El hombre, en su existencia,
está sujeto
al
tiempo y al
espacio. Su dimensión histórica y su temporalidad contribuyen a forjar
su propia identidad.
Nacemos
en una fecha concreta, un día, un mes, un año, y en un contexto histórico, con
un entorno social y familiar. Estamos de lleno insertados en el tiempo.
La pregunta sobre el valor
del tiempo forma parte de la búsqueda del sentido de la vida. Este es objeto
de muchas reflexiones filosóficas y teológicas, como las que se hizo san
Agustín.
Pero ¿qué es el tiempo? Aunque
nos parezca que es un concepto abstracto que no tiene forma, no por ello es
menos real. Nos damos cuenta de que nacemos, crecemos, maduramos y envejecemos.
Las diferentes etapas que marcan nuestra vida se suceden en el tiempo.
Las emociones, la pasión o la
desidia dan un carácter elástico al tiempo, que se nos hace corto o largo,
tedioso o veloz. Su paso por nosotros es una sucesión de momentos fugaces en
los que nuestro corazón vibra. Cuantos más años vivimos, más parece que el
tiempo acelerara su velocidad. Los días, los meses con sus estaciones, los
años, se
van sucediendo. Te miras al espejo y ves las huellas del paso del tiempo
en tu rostro: la textura de la piel baja de tono, aparecen las arrugas, el
cabello encanece… con la sorpresa de que la mirada nunca envejece, aunque sí
los ojos. Cada noche que pasa nos queda menos tiempo para enfrentarnos al
inevitable final de esta vida.
A veces el tiempo se convierte
en una carga pesada que nos cuesta aceptar, porque nos recuerda nuestro final
biológico. Muchos tienen la soberbia de querer alargar su juventud con
operaciones de cirugía estética, como si quisieran detener el tiempo, y caen en
una espiral angustiosa, porque no soportan asumir las consecuencias físicas y
sicológicas del deterioro progresivo de sus órganos vitales. Por mucho que lo
intenten estas personas, el tiempo las irá empujando hasta la muerte.
¿Por qué se dan estas
actitudes? Buscar la eterna juventud es una forma de querer huir de la propia
realidad. Quizás falta madurez para asumir nuestra condición mortal. Somos así,
o no seríamos humanos ni existiríamos. Solo abrazando la realidad, tal como
estamos configurados por nuestra genética, descubriremos que la muerte forma
parte de nuestro código vital. La tenemos inserta en nuestros genes. Se podría
decir que la muerte empieza ya con nuestro nacimiento.

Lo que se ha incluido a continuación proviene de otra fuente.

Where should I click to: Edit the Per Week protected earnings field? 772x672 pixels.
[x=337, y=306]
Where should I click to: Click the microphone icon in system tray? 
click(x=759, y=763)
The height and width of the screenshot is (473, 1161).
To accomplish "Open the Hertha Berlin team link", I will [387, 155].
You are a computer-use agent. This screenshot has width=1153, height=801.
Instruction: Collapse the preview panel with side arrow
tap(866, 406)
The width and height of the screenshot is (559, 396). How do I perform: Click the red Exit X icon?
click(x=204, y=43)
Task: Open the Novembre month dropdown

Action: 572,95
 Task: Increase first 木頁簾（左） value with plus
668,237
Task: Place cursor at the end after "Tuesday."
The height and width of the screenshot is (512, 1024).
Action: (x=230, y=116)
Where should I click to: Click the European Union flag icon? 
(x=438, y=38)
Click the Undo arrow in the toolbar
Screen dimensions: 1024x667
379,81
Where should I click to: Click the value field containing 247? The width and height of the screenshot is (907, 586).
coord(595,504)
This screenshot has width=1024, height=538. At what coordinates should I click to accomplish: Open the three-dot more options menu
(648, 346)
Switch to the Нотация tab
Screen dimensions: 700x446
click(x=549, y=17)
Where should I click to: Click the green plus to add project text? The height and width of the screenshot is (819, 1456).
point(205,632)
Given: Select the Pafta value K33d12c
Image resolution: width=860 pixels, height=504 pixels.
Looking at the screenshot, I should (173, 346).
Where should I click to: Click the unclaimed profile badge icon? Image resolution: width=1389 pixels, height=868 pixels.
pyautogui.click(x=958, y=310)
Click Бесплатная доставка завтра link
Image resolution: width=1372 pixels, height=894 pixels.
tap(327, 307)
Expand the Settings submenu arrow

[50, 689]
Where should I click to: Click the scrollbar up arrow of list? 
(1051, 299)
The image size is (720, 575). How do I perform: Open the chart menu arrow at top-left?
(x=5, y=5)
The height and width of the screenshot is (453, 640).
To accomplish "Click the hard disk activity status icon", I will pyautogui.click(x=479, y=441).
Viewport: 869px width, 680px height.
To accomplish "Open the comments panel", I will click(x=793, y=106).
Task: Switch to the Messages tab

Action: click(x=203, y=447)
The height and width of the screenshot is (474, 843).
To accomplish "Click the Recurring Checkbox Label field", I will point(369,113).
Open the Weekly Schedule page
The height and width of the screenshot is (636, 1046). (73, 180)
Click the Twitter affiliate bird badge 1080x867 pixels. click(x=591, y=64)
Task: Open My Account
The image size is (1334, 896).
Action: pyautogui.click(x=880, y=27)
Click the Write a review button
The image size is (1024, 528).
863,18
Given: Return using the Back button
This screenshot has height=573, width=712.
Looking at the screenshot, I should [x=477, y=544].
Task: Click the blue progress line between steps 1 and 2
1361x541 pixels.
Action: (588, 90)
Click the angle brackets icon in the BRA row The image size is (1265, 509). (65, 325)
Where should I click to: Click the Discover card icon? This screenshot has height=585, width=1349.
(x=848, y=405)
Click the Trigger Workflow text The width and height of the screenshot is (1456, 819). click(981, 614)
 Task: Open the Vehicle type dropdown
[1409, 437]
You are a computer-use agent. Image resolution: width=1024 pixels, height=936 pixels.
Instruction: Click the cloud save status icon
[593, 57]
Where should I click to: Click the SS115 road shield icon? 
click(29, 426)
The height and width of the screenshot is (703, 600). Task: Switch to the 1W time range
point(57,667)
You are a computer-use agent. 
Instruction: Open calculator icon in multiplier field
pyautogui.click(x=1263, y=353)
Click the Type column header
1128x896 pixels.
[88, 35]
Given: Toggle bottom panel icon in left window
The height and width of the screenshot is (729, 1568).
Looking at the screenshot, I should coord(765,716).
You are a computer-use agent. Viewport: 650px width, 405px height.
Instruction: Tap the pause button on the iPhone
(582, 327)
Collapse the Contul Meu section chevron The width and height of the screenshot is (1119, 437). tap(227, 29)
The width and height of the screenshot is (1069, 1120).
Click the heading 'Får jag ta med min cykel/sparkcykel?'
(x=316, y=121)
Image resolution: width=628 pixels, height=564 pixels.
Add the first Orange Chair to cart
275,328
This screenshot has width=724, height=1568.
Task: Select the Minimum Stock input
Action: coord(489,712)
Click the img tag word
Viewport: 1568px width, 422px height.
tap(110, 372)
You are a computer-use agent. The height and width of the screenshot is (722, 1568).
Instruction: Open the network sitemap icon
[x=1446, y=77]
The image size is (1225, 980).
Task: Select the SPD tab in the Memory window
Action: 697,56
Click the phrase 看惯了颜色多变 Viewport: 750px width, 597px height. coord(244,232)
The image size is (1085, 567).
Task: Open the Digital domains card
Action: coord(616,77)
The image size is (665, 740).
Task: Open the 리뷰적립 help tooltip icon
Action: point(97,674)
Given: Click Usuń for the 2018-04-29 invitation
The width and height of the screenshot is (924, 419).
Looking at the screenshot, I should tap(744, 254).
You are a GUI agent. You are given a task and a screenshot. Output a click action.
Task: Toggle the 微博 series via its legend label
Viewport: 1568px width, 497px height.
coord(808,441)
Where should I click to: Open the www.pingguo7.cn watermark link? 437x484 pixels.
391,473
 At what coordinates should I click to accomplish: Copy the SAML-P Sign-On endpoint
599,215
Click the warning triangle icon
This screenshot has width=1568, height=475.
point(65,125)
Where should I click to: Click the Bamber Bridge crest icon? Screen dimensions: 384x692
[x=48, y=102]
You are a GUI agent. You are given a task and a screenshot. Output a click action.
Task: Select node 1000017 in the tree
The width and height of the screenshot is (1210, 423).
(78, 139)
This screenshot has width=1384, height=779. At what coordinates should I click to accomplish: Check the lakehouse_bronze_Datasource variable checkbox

Pero aquel que acepta y asume
la muerte aprende a vivir la vida con la máxima intensidad, dando sentido y
esperanza a sus días. El tiempo ya no le pesa ni le asusta. Cuanto más vive,
más experiencia atesora, y más sabiduría: aprende a bailar con el tiempo y
dejarse llevar al son de su ritmo. Saborea todo lo que acontece, aprende las
grandes lecciones de la vida. Ya no le abrumará la velocidad ni la lentitud:
disfrutará de su ritmo. Lo que importa es sacar jugo a toda experiencia y
adquirir serenidad ante lo que nos sucede. Todo añade valor y crecimiento. Es
tan bello el instante de un beso que querrías eternizar como saborear la
soledad de una tarde.
El tiempo te lleva
inexorablemente a una etapa de plenitud de la vida, cuando te conviertes en oro
líquido, doctorado en la vida y en el amor. Es entonces cuando el ser es más
que el hacer y el aspecto físico ya no importa. A un adolescente el tiempo se
le queda corto; a un adulto le pasa volando y a un anciano que va llegando al
final de su camino, consciente de la densidad del ser, ya no le angustia el
ritmo del tiempo porque ha aprendido a saborear su riqueza interior.
El tiempo es el gran regalo
que no se deja atrapar. Solo permite que nos deslicemos por él como un surfista
sobre las olas: disfrutando de esa aventura que lleva a vivir la vida hasta el
límite de la existencia.
La misión del tiempo es
dejarte a las puertas de una vida nueva, más allá del tiempo y del espacio. No
es un salto al vacío, es un salto a otra dimensión, hacia una vida más plena
que no podemos imaginar, fundiéndonos con el Ser Absoluto, libres para siempre
de ataduras. En esta existencia nueva ya no volaremos por el cosmos, sino que navegaremos
en el Amor Absoluto.
Podemos atisbar esta plenitud
ya aquí, cuando vivimos una experiencia de amor tan intenso que perdemos la
noción del tiempo e incluso del espacio, como si flotáramos en el infinito.
Esto nos lleva a la culminación de nuestra existencia. Cuando se experimenta un
amor tan incondicional es cuando se empieza, aquí y ahora, a saborear la
eternidad. Solo quien ama se convierte en señor del tiempo.